_About this exercise_
Establish the number of lines below that contain the string "agent". State that number alone.

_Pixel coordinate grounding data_
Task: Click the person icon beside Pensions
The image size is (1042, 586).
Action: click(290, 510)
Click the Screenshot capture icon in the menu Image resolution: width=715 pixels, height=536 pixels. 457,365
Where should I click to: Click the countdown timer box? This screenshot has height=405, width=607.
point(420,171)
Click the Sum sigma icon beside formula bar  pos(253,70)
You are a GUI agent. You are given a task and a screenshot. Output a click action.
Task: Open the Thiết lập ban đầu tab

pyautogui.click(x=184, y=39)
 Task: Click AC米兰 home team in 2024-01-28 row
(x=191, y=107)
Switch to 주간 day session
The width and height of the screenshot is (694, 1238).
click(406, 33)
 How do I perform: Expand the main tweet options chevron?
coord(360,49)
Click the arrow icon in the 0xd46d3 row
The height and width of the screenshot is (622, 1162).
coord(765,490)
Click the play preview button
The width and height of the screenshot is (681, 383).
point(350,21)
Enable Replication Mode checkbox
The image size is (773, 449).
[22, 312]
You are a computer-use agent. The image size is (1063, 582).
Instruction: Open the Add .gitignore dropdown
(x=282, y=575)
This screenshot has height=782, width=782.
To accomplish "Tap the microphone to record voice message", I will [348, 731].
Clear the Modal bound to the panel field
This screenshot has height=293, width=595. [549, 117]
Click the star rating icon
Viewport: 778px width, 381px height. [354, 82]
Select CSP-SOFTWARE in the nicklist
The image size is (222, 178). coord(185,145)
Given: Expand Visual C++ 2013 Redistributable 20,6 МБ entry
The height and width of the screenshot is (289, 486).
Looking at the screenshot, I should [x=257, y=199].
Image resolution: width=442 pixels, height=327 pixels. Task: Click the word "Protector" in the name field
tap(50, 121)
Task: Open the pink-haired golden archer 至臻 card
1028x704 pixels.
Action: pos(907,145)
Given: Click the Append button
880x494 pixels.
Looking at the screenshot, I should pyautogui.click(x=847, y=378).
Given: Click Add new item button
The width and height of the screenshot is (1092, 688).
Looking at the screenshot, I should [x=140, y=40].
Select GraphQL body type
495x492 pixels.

_Problem solution_
2